Many experienced academics will tell you that 20% of any data science project involves building and setting up predictive models

#### Contents Diving into different algorithms (k-nearest neighbour method, logit regression, random forests, artificial neural network), we realized it with Scikit-Learn

..and 80% involves the tedious but necessary work of collecting and fitting the data into the right form. Our project was no exception. We had to collect public data in different formats (PDF, XML, HTML, JSON) and look for ways to automatically match teams from different sources.

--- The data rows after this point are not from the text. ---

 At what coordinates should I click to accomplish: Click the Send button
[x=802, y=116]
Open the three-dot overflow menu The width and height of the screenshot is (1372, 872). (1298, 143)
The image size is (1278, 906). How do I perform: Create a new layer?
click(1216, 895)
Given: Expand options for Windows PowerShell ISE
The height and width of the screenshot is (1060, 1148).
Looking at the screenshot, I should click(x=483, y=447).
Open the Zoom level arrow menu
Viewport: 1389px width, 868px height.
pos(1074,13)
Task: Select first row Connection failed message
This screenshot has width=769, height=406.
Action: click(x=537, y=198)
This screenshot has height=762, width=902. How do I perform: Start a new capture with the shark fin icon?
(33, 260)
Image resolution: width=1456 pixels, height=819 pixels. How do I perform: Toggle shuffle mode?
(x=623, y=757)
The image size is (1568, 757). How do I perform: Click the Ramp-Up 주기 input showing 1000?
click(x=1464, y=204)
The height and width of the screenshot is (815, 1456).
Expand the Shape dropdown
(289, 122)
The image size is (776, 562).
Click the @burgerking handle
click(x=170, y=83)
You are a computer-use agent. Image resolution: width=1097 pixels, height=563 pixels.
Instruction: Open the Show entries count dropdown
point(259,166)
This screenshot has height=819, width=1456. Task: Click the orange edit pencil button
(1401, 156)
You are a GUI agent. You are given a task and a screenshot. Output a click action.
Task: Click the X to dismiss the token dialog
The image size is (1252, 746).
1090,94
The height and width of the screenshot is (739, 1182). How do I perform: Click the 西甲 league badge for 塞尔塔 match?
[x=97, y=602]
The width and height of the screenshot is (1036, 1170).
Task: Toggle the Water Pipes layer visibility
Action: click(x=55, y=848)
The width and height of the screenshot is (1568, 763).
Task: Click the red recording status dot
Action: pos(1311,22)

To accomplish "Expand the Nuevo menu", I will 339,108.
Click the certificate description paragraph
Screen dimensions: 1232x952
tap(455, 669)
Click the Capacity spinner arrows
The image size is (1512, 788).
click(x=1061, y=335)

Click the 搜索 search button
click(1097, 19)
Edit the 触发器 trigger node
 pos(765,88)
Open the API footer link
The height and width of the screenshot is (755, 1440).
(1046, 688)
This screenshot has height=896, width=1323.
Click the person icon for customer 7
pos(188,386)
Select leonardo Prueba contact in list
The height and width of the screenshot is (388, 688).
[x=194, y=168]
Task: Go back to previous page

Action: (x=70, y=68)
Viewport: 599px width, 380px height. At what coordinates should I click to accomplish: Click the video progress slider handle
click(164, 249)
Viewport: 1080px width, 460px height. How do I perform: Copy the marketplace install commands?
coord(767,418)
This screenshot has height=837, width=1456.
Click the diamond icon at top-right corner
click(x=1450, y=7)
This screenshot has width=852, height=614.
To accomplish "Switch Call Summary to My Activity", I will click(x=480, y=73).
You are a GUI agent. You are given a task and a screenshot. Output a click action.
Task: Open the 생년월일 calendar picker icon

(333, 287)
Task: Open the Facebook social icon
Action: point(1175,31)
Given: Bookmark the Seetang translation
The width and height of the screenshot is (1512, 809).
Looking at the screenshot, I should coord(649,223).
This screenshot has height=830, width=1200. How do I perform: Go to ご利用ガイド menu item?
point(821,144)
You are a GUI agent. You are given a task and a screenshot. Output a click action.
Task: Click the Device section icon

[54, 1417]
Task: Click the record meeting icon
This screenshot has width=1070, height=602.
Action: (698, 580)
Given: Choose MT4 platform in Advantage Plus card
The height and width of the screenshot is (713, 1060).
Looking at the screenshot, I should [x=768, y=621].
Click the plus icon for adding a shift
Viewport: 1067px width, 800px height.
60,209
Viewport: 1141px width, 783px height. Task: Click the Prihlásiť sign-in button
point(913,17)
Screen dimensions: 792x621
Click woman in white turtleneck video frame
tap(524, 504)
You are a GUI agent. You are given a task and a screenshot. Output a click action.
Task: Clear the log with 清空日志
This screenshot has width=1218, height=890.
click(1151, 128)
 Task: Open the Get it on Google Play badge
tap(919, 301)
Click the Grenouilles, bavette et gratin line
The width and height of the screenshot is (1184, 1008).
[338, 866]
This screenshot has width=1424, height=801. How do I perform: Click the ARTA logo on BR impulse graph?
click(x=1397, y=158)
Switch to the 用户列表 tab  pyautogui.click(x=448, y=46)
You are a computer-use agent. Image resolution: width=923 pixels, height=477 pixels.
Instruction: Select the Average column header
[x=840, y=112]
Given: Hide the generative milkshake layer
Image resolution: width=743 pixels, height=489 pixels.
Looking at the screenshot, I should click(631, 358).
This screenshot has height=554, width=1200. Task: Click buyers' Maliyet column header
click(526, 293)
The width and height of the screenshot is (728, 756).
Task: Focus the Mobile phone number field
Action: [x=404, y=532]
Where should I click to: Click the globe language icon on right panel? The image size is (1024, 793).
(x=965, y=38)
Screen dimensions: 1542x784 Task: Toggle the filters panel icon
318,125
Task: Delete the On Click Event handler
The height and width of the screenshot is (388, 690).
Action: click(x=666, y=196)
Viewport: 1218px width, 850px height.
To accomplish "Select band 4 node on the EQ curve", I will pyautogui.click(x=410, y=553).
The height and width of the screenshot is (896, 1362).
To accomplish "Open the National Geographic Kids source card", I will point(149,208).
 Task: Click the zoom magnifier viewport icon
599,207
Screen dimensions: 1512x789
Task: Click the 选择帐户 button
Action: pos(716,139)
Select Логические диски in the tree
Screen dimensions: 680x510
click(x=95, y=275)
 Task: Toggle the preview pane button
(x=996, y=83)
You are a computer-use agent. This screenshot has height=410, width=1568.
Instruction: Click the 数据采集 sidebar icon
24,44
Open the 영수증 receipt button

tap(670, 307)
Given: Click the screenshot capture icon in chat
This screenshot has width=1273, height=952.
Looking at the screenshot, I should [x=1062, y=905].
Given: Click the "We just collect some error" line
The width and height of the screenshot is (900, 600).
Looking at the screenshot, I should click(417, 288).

For example, one office listed the team as Man U, another as Man United, a third as Manchester United, etc.  Long and hard, but eventually we got our first set of meaningful data and could move on to building machine learning models.  A bit of maths Initially we weren't sure which algorithm would be best for our project, so we decided to look at betting as a classification problem. With this approach, we only need to predict 1 of the 3 correct options: a win for the home team, a win for the visitors or a draw.  Of course, there are other approaches, such as: guess the number of goals scored by each team and then use that information to determine the winner.

## Classification approach

But we decided to go with a classification approach.  Diving into different algorithms (k-nearest neighbour method, logit regression, random forests, artificial neural network), we realized the beauty of Scikit-Learn.  One of the features we used was the Elo rating system. In short, it's a method for calculating the relative strength of players in games involving two players. It's often used in chess, but can also be applied to other sports. Using the Elo rating, we've calculated the strength of each of the teams, starting in 1990. This way our models have improved considerably in performance.  To give you an idea of the predictive power of the Elo variable alone, here is a link between a hypothetical model using only Elo and the results of the same games.

## Which betting system to choose

Calculating the probability of winning and the size of the winnings is a key element of a betting site. The site should explain how betting odds work and how they relate to the probability and size of winnings.

• For example, in a sports match where one side has been given 25% to win, the odds are calculated according to the algorithm: one integer and N-tenths, where N = 100% / 25%. If a team with a 25% chance of winning, the winnings of bets placed on it are calculated according to the scheme: bet * odds. For example, if a bet is \$100 and the odds are 1.4, the user will receive \$40 (\$100 * 1.4) if they win. This is the European system (ref.: The legality of betting sites in India).
• In Hong Kong system the algorithm is similar but 0.4 is given instead of 1.4. The probability and the size of the winnings do not change from this. In case of winning the user will get the same 40% of the bet (+ bet amount).
• The British system uses fractional odds, e.g. 5/10. The right-hand side shows how many units to bet, the left-hand side shows how many units the user will win. So, if the odds are 5/10, then having bet \$100, the user has a chance of winning \$80 (\$100 / 10 number on the right) * 5 (number on the left)).
• The American system uses bets such as +150 and -250. The number on the right shows how much to bet, the number on the left shows how much to win. For example, in our example you need to bet \$250 to win \$150.
• The Indonesian system uses a similar algorithm to the American system, only instead of integers they use decimals, such as +1.5 and -2.5.
• The Malaysian system also uses numbers with +/-, but first specifies the stake size and then the winnings, e.g. -45 and +100 (you bet \$45 to win \$100).